La Organización para la Cooperación y el Desarrollo Económicos (OCDE) hizo entrega a la Dirección de Presupuestos del Ministerio de Hacienda el informe Public Service Review of Chile (Revisión del servicio público en Chile), desarrollado a solicitud del Ejecutivo, con el objetivo de analizar la actual situación del empleo público y obtener recomendaciones para mejorar la gestión pública.
El análisis aborda la estructura del empleo en el sector público, gobernanza y prácticas de gestión que actualmente se ejecutan en el Gobierno Central. Para esto, a inicios de septiembre del año pasado una comisión de representantes de la OCDE visitó las dependencias de Dipres y llevó a cabo una ronda de entrevistas durante tres días para ahondar en el quehacer del trabajo público en Chile.
Tras esta investigación in situ, el organismo internacional propuso recomendaciones centradas en el desarrollo de una arquitectura común de puestos de trabajo, el fortalecimiento de la movilidad y la mejora de la gestión del desempeño.
En el estudio se destaca que Chile posee un sistema de empleo público fragmentado, en el que coexisten tres modalidades contractuales: planta, contrata y honorarios, que a menudo divergen de su intención legal original. Frente a esta fragmentación, dice el informe, se generan inequidades y se dificulta una gestión coherente de los recursos humanos a nivel de todo el Gobierno Central.
A esto se suma la carencia de un sistema común de clasificación de empleos públicos: actualmente Chile no cuenta con un lenguaje común para describir roles entre sus más de 250 servicios. Ello trae el consiguiente desafío de implementar una arquitectura de puestos en los servicios públicos para lograr administraciones más estratégicas y transparentes, lo que se podría llevar a cabo -según la OCDE- mediante el Servicio Civil.
Además, señalan que esto limita la movilidad horizontal dentro del sector público -es decir, la flexibilidad para que un funcionario pueda cambiarse de un servicio a otro ejerciendo labores similares- y fomenta una competencia interna por talento basada más en el salario que en el desarrollo de habilidades.

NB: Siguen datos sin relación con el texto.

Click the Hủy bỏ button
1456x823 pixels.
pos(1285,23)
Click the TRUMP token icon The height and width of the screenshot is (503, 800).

Frente a esto, entre las recomendaciones del organismo se encuentra fortalecer el rol del Servicio Civil en la coordinación del desarrollo de una arquitectura de puestos en el Gobierno Central, empezando con un pilotaje para cargos en áreas transversales, tales como gestión de personas o tecnologías de la información, y alineándolo con los procesos de selección de personal.
El informe recomienda también el desarrollo de políticas públicas que permitan mayor movilidad horizontal de los funcionarios públicos, definiendo claramente sus objetivos, tarea que puede ser mandatada al Servicio Civil.
Además, respecto de la movilidad vertical, entendida como los criterios para la promoción dentro de un mismo servicio público, proponen vincularlo no solo a la antigüedad, sino también al mérito y al desarrollo de competencias.
El documento recalca el fortalecimiento de la gestión de desempeño como desafío, y recomienda simplificar las escalas de calificaciones, crear mecanismos que promuevan una cultura de aprendizaje continuo en lugar de cumplir con trámites administrativos, y fortalecer la capacitación de los directivos para mantener conversaciones de retroalimentación significativas.
Calificaciones "infladas"
El documento constata que, si bien en Chile existen marcos legales y procesos de evaluación obligatorios, el sistema actual sufre de una "inflación de calificaciones".
Por ejemplo, para marzo de 2025, el 98% de los funcionarios estaban en la lista de distinción máxima, lo que impide identificar tanto el alto rendimiento real como el bajo desempeño que requiere apoyo.
Todo esto, al requerir cambios significativos, podría abordarse como una iniciativa a largo plazo que incluya nuevos estándares de medición únicos para todo el sector público, mecanismos transversales de evaluación, además de identificar y fomentar el alto desempeño al interior de los servicios, entre otros, sugiere la OCDE.